Quelques jours plus tard, la jeune femme a présenté ses excuses à ses abonné·e·s : “J’ai été profondément dévasté d’avoir pu partager un contenu illicite et je m’en excuse.”
Le temps d’une story
Si la dérive est perceptible par tous les acteur·rice·s du secteur que nous avons interrogée·s, comment en est-on arrivé là ? Ruben Cohen est cofondateur de l’agence Follow qui représente Carla Ginola, Mayadorable ou encore Anna Rvr.
“Certain·e·s sont prêt·e·s à tout pour que les influenceur·se·s parlent de leurs produits ou de leurs services”, confie-t-il à Konbini news.

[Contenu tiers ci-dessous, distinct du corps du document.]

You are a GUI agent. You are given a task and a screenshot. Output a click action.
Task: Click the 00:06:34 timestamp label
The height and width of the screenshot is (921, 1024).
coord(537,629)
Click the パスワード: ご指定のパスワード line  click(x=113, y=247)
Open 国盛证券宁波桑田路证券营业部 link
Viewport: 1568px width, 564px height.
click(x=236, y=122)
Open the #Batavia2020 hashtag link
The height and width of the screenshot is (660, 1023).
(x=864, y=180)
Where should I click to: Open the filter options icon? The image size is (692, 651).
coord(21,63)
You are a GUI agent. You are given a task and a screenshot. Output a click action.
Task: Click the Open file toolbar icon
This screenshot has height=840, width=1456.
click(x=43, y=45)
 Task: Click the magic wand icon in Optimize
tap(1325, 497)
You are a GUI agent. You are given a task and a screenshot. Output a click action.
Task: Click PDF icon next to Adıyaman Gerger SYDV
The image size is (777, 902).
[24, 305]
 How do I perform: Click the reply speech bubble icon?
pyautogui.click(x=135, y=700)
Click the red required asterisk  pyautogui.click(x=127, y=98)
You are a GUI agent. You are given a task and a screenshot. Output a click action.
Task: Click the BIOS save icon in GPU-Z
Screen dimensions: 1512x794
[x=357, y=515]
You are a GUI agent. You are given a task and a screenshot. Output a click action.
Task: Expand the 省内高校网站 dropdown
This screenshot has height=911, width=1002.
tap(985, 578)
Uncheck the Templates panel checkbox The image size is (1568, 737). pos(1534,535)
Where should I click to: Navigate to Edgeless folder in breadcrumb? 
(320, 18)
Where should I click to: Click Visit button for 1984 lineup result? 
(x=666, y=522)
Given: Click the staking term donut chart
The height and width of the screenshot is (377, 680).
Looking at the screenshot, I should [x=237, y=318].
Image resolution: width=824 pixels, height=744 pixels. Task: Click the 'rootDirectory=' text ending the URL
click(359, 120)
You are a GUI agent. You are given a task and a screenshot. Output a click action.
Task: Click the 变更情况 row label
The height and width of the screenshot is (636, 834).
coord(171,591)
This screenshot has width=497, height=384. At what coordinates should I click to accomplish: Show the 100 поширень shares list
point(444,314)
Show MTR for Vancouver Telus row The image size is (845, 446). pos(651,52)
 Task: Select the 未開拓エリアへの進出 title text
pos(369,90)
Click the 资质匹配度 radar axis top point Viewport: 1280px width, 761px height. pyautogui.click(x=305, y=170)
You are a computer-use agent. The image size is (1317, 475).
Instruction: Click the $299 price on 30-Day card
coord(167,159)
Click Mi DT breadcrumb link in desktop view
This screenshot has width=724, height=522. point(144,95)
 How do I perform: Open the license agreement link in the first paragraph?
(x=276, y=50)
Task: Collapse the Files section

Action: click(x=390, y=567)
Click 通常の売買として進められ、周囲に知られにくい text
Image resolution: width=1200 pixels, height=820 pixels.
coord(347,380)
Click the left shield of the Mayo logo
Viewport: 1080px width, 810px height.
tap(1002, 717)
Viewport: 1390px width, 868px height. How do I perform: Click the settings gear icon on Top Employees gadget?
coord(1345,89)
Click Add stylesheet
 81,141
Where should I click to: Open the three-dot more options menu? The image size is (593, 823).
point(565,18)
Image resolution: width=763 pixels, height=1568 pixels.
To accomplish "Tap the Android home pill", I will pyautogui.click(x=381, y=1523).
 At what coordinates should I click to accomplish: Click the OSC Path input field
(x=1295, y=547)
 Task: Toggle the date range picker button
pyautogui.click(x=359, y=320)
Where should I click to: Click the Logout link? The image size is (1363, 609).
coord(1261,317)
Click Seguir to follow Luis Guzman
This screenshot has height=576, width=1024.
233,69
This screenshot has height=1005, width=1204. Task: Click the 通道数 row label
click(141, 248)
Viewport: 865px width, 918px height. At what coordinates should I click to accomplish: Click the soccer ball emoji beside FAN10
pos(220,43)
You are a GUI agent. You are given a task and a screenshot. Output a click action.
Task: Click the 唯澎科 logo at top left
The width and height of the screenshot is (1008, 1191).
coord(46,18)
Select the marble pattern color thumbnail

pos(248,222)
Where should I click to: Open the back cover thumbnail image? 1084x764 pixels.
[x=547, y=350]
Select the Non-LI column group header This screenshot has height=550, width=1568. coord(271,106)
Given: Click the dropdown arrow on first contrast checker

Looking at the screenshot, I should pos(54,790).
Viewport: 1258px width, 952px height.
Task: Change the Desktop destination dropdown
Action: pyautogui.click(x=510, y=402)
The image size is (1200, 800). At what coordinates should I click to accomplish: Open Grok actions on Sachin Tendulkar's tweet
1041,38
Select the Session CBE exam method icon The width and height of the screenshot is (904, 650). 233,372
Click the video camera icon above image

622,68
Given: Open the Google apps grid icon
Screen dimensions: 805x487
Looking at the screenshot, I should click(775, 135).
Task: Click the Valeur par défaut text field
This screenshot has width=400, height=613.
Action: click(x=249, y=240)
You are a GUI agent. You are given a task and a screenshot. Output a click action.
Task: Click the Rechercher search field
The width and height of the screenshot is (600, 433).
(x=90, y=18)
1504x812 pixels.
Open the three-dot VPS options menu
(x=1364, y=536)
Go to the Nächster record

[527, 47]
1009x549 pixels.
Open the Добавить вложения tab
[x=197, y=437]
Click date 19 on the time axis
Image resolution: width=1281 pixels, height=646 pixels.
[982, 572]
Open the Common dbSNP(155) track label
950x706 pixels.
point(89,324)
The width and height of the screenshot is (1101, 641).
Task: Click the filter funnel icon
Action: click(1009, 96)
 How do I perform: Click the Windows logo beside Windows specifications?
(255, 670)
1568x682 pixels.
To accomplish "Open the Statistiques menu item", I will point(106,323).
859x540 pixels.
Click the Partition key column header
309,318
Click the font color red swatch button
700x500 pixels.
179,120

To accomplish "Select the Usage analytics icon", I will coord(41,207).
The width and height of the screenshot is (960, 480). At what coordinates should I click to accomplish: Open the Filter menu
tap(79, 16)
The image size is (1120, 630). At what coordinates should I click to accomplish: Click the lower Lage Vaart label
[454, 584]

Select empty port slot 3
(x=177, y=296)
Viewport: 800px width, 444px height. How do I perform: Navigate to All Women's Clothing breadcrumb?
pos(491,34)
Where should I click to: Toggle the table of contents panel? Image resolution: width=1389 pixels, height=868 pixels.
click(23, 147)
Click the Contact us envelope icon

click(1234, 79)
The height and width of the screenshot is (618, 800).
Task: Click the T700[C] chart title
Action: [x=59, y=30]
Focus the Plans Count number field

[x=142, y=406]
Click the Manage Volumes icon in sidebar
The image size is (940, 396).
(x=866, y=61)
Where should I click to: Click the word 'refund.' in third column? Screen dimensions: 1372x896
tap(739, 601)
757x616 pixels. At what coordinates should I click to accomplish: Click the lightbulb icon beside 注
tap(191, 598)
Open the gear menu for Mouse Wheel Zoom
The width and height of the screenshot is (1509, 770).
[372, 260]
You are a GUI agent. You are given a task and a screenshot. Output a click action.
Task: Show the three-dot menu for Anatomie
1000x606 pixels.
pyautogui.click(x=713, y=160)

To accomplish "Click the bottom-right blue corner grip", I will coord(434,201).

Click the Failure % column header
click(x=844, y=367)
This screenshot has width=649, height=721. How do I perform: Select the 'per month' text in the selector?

Il assure que son agence refuse 80 % des demandes “parce qu’on estime que la société n’est pas viable, parce que c’est mensonger, parce que la personne ne recevra jamais son produit, parce que les ingrédients dedans sont faux.”
“Il n’y a aucune limite. On peut le voir dans la téléréalité, sans aucunement blâmer ce secteur, c’est vrai que c’est un peu moins contrôlé. Il est évident qu’il y a une notion budgétaire qui rentre en compte. Est-ce que c’est l’agent·e ou l’influenceur·se ? Je ne sais pas”, poursuit-il.
Qui est responsable en cas de promotion illégale ou de publicité mensongère ? À Follow, Ruben Cohen assure qu’en cas d’erreur, c’est l’agence qui prend l’entière responsabilité pour ses influenceur·se·s. Et de reconnaître que des erreurs peuvent arriver.
Le code de la consommation punit la publicité mensongère et sanctionne de 300 000 euros et 2 ans d’emprisonnement les “pratiques commerciales trompeuses”, rappelait Libération en 2019.
Dans le cas des influenceur·se·s sur les réseaux sociaux, les enquêtes de la DGCCRF ont déjà mené à la rédaction de plusieurs procès-verbaux d’infractions pour pratiques commerciales trompeuses, précise Checknews. Mais aucune de ces affaires n’a été dévoilée.
Les précédents d’influenceur·se·s épinglé·e·s pour publicité mensongère ou placement de produit illégal sont rares par rapport au nombre de contenus en circulation.
Un laxisme qui doit aussi être lié au fonctionnement des stories. Comme les contenus ne sont en ligne que 24h, les responsables sont plus difficiles à identifier.